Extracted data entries
━━━━

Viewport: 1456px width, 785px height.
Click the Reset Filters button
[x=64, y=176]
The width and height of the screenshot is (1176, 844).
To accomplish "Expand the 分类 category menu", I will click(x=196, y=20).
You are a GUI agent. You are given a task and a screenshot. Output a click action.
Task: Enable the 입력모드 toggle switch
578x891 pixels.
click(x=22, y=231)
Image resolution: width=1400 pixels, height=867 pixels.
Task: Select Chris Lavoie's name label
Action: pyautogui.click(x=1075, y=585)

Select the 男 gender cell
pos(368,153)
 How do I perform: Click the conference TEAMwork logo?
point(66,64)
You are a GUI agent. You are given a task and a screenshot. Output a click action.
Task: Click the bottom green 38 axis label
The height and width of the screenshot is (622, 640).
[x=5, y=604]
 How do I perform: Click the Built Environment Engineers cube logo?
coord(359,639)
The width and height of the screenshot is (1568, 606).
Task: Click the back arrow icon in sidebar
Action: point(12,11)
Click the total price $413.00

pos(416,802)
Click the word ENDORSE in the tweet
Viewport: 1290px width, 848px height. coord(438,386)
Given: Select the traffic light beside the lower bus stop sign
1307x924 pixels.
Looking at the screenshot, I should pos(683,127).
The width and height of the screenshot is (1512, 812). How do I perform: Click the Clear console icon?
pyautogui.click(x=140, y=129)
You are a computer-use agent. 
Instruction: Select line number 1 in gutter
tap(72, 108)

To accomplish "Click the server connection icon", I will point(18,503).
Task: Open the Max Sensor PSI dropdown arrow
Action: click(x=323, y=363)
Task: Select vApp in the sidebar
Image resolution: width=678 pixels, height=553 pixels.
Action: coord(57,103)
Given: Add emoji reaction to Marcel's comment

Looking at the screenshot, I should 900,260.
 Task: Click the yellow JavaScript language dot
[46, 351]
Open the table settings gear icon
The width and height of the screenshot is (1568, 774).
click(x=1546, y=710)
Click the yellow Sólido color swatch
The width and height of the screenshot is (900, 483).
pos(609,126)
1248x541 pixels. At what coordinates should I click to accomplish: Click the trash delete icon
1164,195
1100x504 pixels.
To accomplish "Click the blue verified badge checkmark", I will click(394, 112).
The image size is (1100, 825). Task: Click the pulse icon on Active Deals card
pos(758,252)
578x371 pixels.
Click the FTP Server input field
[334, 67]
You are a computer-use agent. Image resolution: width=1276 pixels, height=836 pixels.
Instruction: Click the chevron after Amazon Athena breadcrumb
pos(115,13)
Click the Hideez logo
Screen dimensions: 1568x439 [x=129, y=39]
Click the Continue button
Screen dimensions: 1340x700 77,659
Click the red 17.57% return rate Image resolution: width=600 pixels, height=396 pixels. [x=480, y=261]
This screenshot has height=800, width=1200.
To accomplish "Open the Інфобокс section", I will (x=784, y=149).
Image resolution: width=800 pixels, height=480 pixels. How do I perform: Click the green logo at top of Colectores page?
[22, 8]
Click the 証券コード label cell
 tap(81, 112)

━━━━

Task goal:
Transcribe the data above in full, keeping every word as it is.

Written response:
Viewport: 1456px width, 785px height.
Click the Reset Filters button
[x=64, y=176]
The width and height of the screenshot is (1176, 844).
To accomplish "Expand the 分类 category menu", I will click(x=196, y=20).
You are a GUI agent. You are given a task and a screenshot. Output a click action.
Task: Enable the 입력모드 toggle switch
578x891 pixels.
click(x=22, y=231)
Image resolution: width=1400 pixels, height=867 pixels.
Task: Select Chris Lavoie's name label
Action: pyautogui.click(x=1075, y=585)

Select the 男 gender cell
pos(368,153)
 How do I perform: Click the conference TEAMwork logo?
point(66,64)
You are a GUI agent. You are given a task and a screenshot. Output a click action.
Task: Click the bottom green 38 axis label
The height and width of the screenshot is (622, 640).
[x=5, y=604]
 How do I perform: Click the Built Environment Engineers cube logo?
coord(359,639)
The width and height of the screenshot is (1568, 606).
Task: Click the back arrow icon in sidebar
Action: point(12,11)
Click the total price $413.00

pos(416,802)
Click the word ENDORSE in the tweet
Viewport: 1290px width, 848px height. coord(438,386)
Given: Select the traffic light beside the lower bus stop sign
1307x924 pixels.
Looking at the screenshot, I should pos(683,127).
The width and height of the screenshot is (1512, 812). How do I perform: Click the Clear console icon?
pyautogui.click(x=140, y=129)
You are a computer-use agent. 
Instruction: Select line number 1 in gutter
tap(72, 108)

To accomplish "Click the server connection icon", I will point(18,503).
Task: Open the Max Sensor PSI dropdown arrow
Action: click(x=323, y=363)
Task: Select vApp in the sidebar
Image resolution: width=678 pixels, height=553 pixels.
Action: coord(57,103)
Given: Add emoji reaction to Marcel's comment

Looking at the screenshot, I should 900,260.
 Task: Click the yellow JavaScript language dot
[46, 351]
Open the table settings gear icon
The width and height of the screenshot is (1568, 774).
click(x=1546, y=710)
Click the yellow Sólido color swatch
The width and height of the screenshot is (900, 483).
pos(609,126)
1248x541 pixels. At what coordinates should I click to accomplish: Click the trash delete icon
1164,195
1100x504 pixels.
To accomplish "Click the blue verified badge checkmark", I will click(394, 112).
The image size is (1100, 825). Task: Click the pulse icon on Active Deals card
pos(758,252)
578x371 pixels.
Click the FTP Server input field
[334, 67]
You are a computer-use agent. Image resolution: width=1276 pixels, height=836 pixels.
Instruction: Click the chevron after Amazon Athena breadcrumb
pos(115,13)
Click the Hideez logo
Screen dimensions: 1568x439 [x=129, y=39]
Click the Continue button
Screen dimensions: 1340x700 77,659
Click the red 17.57% return rate Image resolution: width=600 pixels, height=396 pixels. [x=480, y=261]
This screenshot has height=800, width=1200.
To accomplish "Open the Інфобокс section", I will (x=784, y=149).
Image resolution: width=800 pixels, height=480 pixels. How do I perform: Click the green logo at top of Colectores page?
[22, 8]
Click the 証券コード label cell
 tap(81, 112)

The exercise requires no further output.